··· Task input

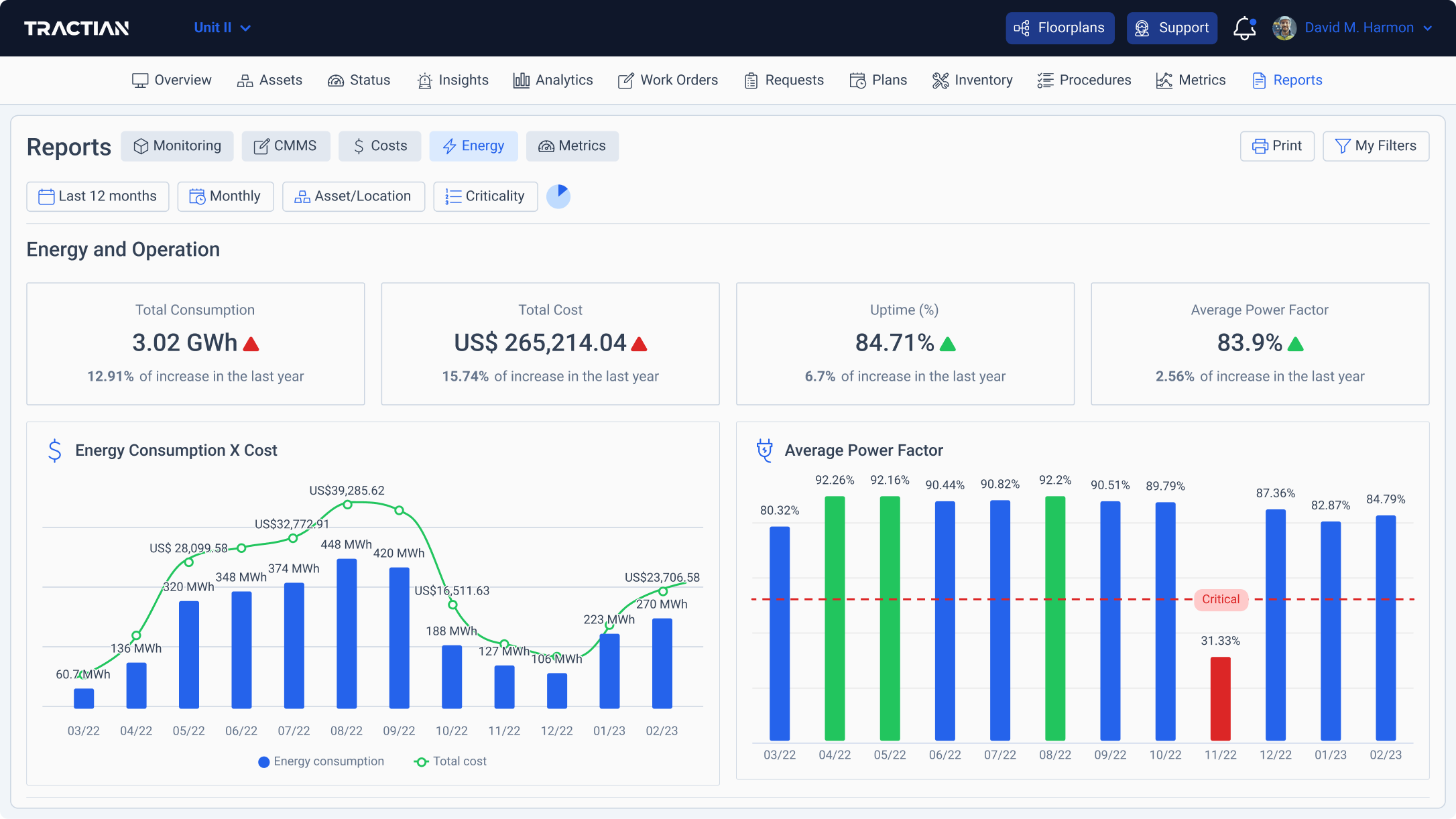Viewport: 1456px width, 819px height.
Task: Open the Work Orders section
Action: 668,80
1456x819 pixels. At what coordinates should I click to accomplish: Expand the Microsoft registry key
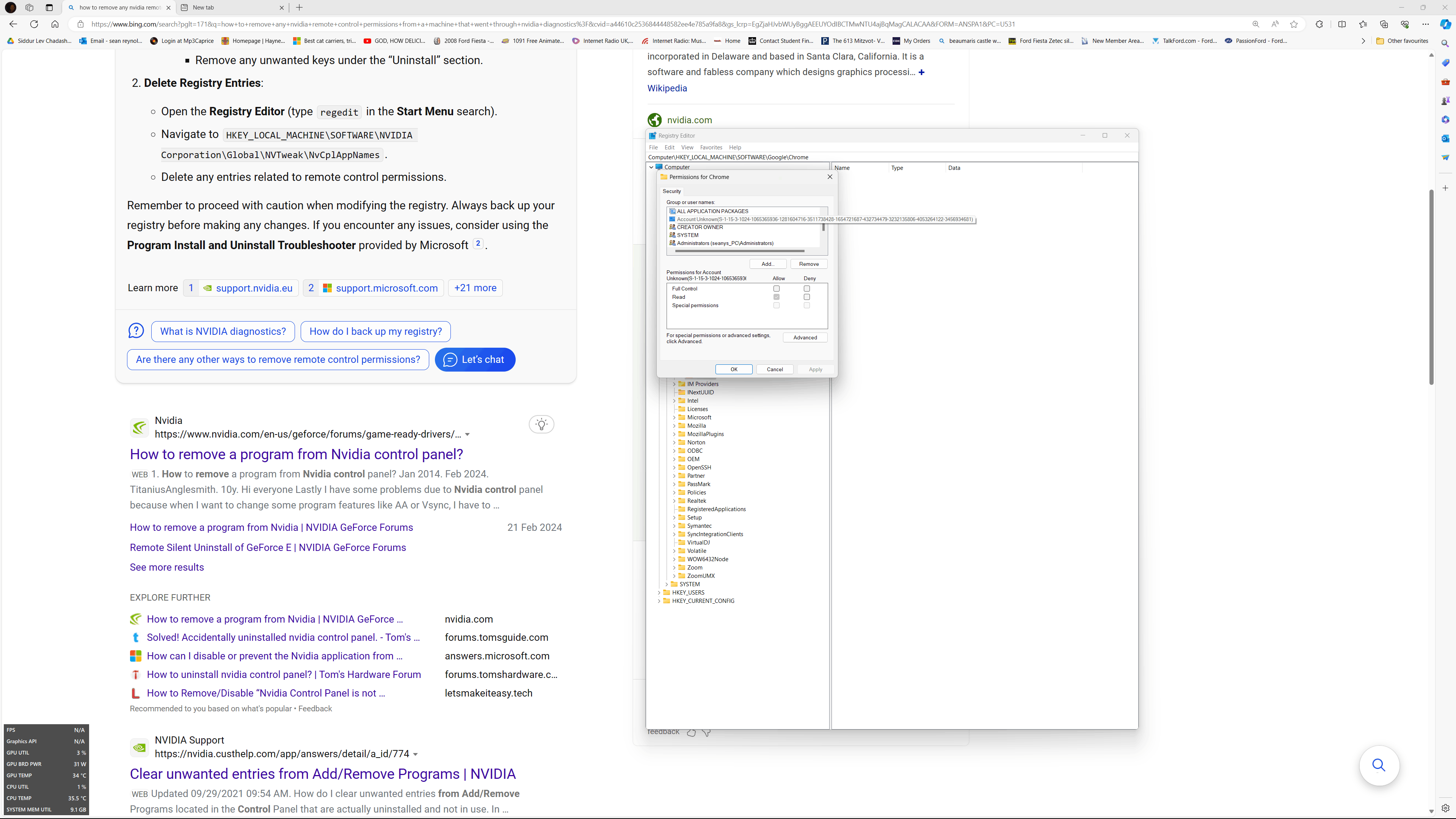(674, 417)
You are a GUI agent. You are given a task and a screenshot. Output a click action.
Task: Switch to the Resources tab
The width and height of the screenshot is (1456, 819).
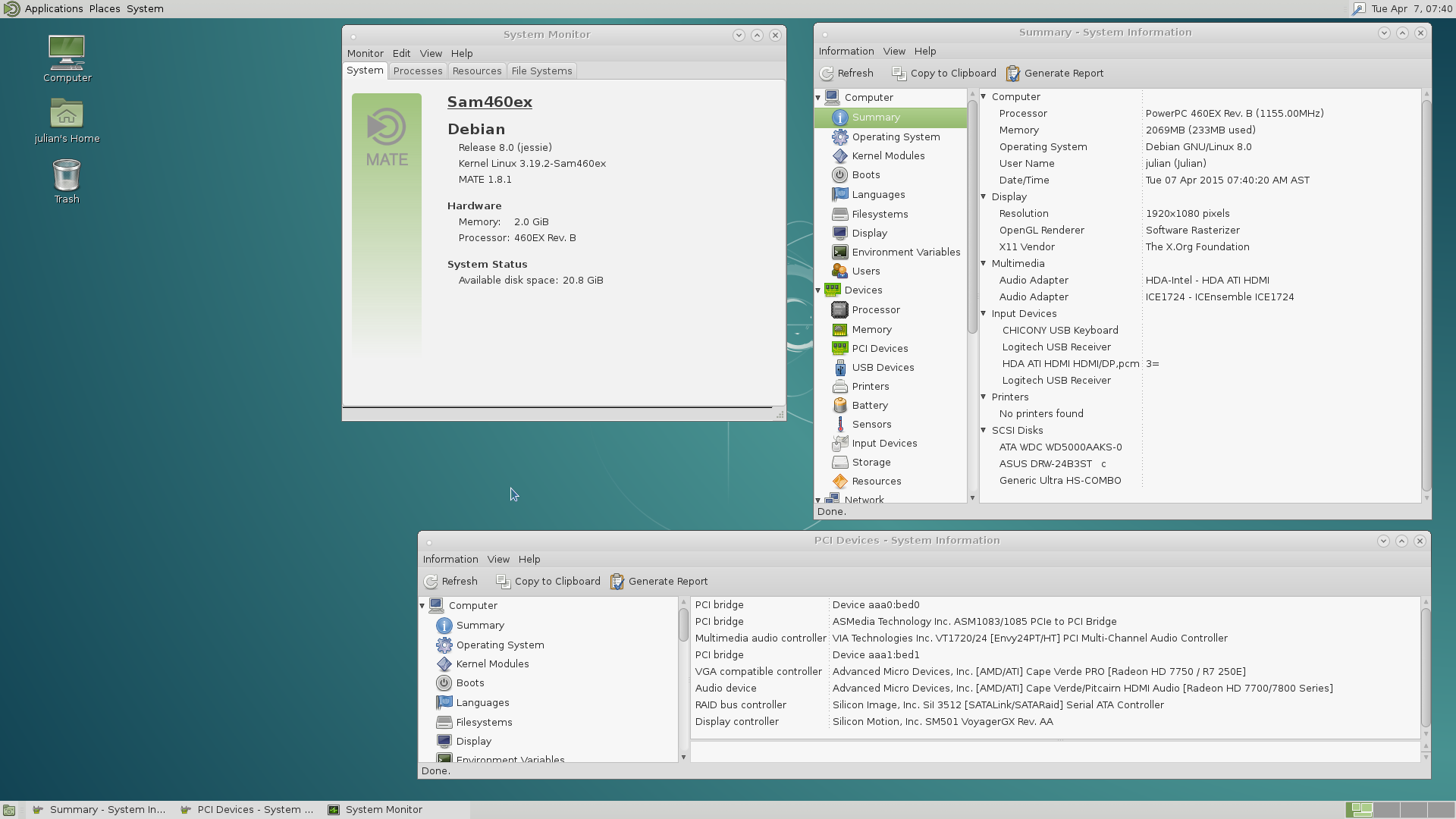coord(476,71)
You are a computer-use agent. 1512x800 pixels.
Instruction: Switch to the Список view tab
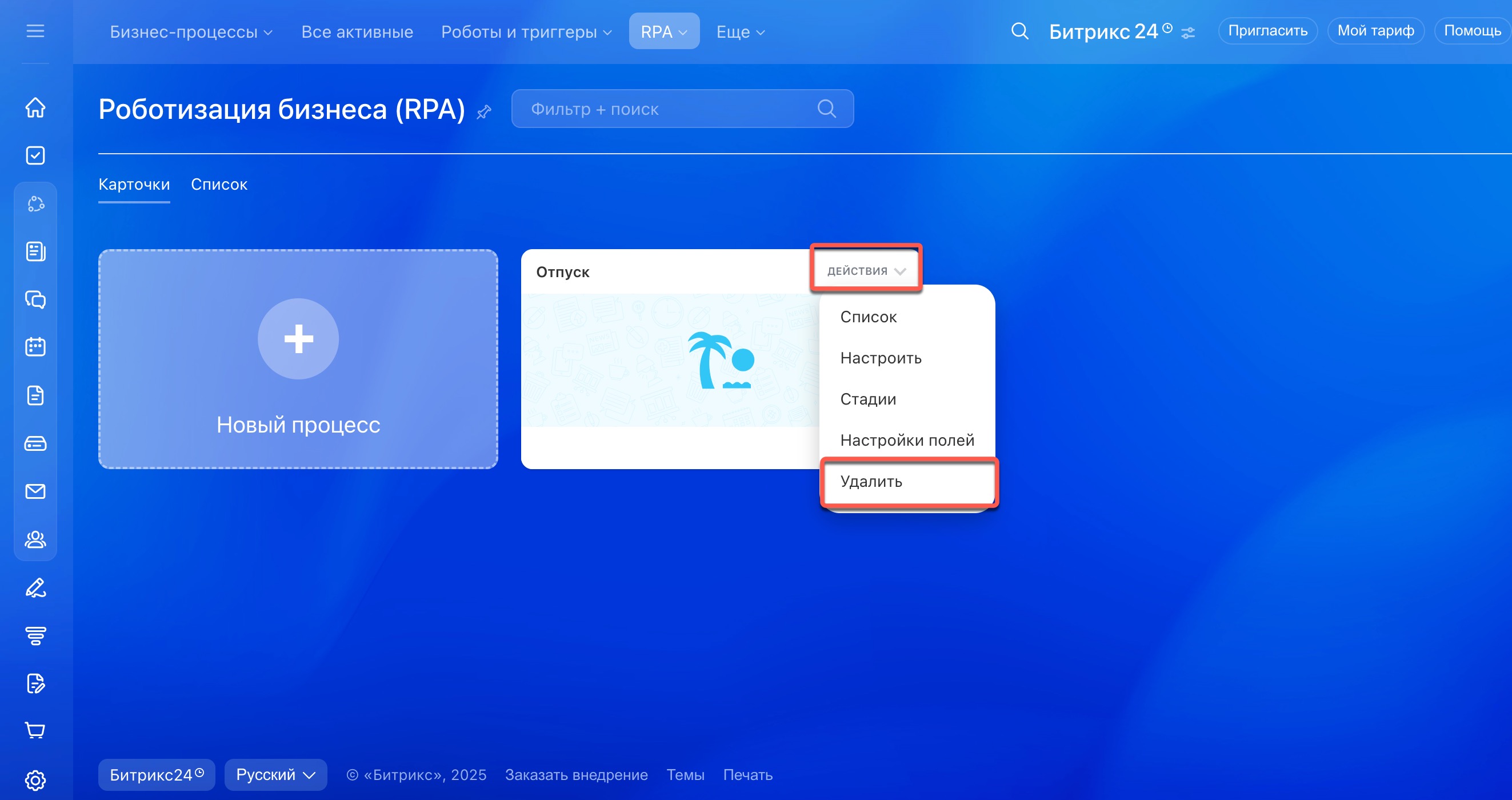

······

(What the task requires)
Copy out, exactly and without pictures, each line from the one containing "1456x819 pixels. At" through the final line of the entries, both ends included.

(Exercise answer)
1456x819 pixels. At what coordinates should I click to accomplish: Expand the Microsoft registry key
(674, 417)
You are a GUI agent. You are given a task and a screenshot. Output a click action.
Task: Switch to the Resources tab
The width and height of the screenshot is (1456, 819).
coord(476,71)
You are a computer-use agent. 1512x800 pixels.
Instruction: Switch to the Список view tab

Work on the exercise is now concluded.